Eighth in a series.
The previous post and this one discuss this quote from chapter two of The Power of Now by Eckhart Tolle:
The [suffering] that you create now is always some form of nonacceptance, some form of unconscious resistance to what is. On the level of thought, resistance is some form of judgment. On the level of emotion, it is some form of negativity. (The Power of Now, page 33)
The purpose of this post is to deal with the negativity that arises from emotions. Tolle's premise, as re-stated for those of us who live with chronic pain, is that we create our own suffering by not accepting the pain in the present moment, the Now: instead, we resist it unconsciously. Mental resistance, or thought, is what I posted about in my last post. Emotional resistance to our pain, the subject of this post, is expressed as negativity.
Before continuing, I want to reiterate two points:
It is only natural -- indeed, it arises out of our instinct for survival -- to resist or flee physical pain, so there is no need to feel guilty or cowardly or inadequate in some way. It's built into us.
Although Tolle often uses the words "suffering" and "pain" interchangeably, I make a clear distinction between them. Pain is physical -- it happens to us. Suffering is mental and emotional -- we do it to ourselves. Suffering is our inner commentary about the pain.
When my inner commentary is both below the conscious level and negative, I begin to whine. Or complain. Or get angry at small things. Or sit around in a stupor. Or take no pleasure in the goodness around me. Or...you get the point.
Whining, complaining, being angry and all the things I do when caught in an unconscious reaction to pain only make the pain worse. There are physiological, neurological and chemical reasons for this (this link provides good explanations specifically linked to stress, another word, as far as I am concerned, for causing ourselves suffering).
So my goal becomes this: to learn how I am making the pain worse and stop doing it. As with so many things in life, it's more complicated (or, at least, we make it more complicated) than it seems. But here are a few steps to try:
1. Use the link two paragraphs above, or conduct your own search about how physical pain is made worse by our emotional and mental reactions to it. It really helps me to understand that my stressed-out reactions actually increase muscle pain, make my head pound harder and my stomach more upset. This understanding leads me to what is called a no-brainer: shall I continue making my pain worse, or shall I stop making my pain worse?

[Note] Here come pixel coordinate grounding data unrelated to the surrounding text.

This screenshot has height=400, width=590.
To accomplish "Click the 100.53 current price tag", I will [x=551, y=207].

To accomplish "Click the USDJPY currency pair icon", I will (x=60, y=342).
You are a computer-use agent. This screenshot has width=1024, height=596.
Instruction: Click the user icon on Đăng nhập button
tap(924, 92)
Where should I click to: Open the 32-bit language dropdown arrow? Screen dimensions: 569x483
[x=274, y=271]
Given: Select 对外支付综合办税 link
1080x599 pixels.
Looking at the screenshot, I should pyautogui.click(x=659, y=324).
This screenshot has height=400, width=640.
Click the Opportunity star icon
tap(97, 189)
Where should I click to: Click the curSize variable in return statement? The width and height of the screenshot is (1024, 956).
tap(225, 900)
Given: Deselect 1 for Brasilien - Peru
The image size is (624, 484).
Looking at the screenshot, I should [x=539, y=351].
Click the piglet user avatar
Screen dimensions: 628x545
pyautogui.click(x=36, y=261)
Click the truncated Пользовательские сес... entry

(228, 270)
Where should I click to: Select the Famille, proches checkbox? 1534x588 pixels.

2. Given that it is natural to feel negative about pain, much of our emotional reaction to it springs from our unconscious mind. That, of course, gives it more power over us. So the second step is to bring our emotional and mental resistance to consciousness, which means simply to realize when we are doing it. And that, since many of us live unconsciously most of the time (which is Tolle's main point in most of his writing), is not easy. I will write about it in some detail in the next post, although your best bet is to get Tolle's book.
3. Now that I understand how I am making my pain worse and am practicing bringing my inner life to consciousness, I move on to the third step: I develop tools, strategies and practices that help me stop making my pain worse. I have blogged about this many, many times, so rather than re-state, I'll just direct you to the right-hand column where you'll find a section called LABELS. If you click on breathing, mantras, methods, tools, meditation and relaxation, you will find many ideas for pain management.
A brief summary:
1. Learn how your mental and emotional reactions to physical pain actually cause more physical pain.
2. Bring those reactions to consciousness, so you can take away their power over you.
3. Develop tools, strategies and practices that help you stop making your pain worse.
Finally, by bringing our suffering to consciousness and accepting the pain without making it worse, we are learning to do what Tolle writes about -- live in the Now. In the Now is where we find peace, tranquility, and wisdom. The fact that it is our pain that led us there is just one of the great ironies of life.